Check every line below for the string "will". Copy the ones that have it.

Stored dataset items:

- Opening Delimiter -

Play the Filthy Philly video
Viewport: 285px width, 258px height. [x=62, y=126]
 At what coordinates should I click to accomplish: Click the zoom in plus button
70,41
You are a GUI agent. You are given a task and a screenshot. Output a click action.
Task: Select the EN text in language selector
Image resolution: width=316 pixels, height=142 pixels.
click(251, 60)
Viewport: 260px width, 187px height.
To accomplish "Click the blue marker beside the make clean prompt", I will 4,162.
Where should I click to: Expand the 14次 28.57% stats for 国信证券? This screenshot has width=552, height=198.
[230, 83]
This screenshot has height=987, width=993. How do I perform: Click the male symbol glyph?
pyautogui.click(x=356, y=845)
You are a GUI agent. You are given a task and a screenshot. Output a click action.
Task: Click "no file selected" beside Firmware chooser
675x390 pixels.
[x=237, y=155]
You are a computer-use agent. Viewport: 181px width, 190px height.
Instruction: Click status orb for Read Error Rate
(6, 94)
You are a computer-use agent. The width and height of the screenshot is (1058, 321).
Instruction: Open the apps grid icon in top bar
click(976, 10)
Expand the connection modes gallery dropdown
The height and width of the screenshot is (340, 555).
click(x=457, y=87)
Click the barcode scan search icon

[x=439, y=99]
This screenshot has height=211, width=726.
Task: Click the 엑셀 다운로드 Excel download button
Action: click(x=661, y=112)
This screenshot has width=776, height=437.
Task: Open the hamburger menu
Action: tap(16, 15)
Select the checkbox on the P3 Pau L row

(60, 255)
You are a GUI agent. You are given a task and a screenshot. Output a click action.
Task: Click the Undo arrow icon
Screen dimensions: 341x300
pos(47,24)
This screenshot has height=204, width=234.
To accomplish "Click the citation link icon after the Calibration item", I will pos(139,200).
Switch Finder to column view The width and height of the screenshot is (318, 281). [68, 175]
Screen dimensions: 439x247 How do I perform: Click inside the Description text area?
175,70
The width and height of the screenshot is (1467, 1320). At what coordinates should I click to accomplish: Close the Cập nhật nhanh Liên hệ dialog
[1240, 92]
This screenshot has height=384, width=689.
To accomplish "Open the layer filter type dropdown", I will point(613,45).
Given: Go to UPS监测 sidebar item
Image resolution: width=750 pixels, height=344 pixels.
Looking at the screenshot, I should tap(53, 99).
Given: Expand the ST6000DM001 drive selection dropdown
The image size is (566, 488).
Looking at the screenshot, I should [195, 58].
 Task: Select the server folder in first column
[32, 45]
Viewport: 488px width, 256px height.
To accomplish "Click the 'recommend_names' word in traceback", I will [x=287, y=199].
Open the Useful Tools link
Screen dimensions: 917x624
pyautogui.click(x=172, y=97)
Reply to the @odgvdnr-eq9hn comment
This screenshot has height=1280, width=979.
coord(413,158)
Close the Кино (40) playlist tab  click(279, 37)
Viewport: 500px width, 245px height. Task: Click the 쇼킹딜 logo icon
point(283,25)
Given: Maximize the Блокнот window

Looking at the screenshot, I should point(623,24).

- Closing Delimiter -

OUTPUT BELOW:
To accomplish "Click the blue marker beside the make clean prompt", I will 4,162.
To accomplish "Click the citation link icon after the Calibration item", I will pos(139,200).
To accomplish "Open the layer filter type dropdown", I will point(613,45).
To accomplish "Click the 'recommend_names' word in traceback", I will [x=287, y=199].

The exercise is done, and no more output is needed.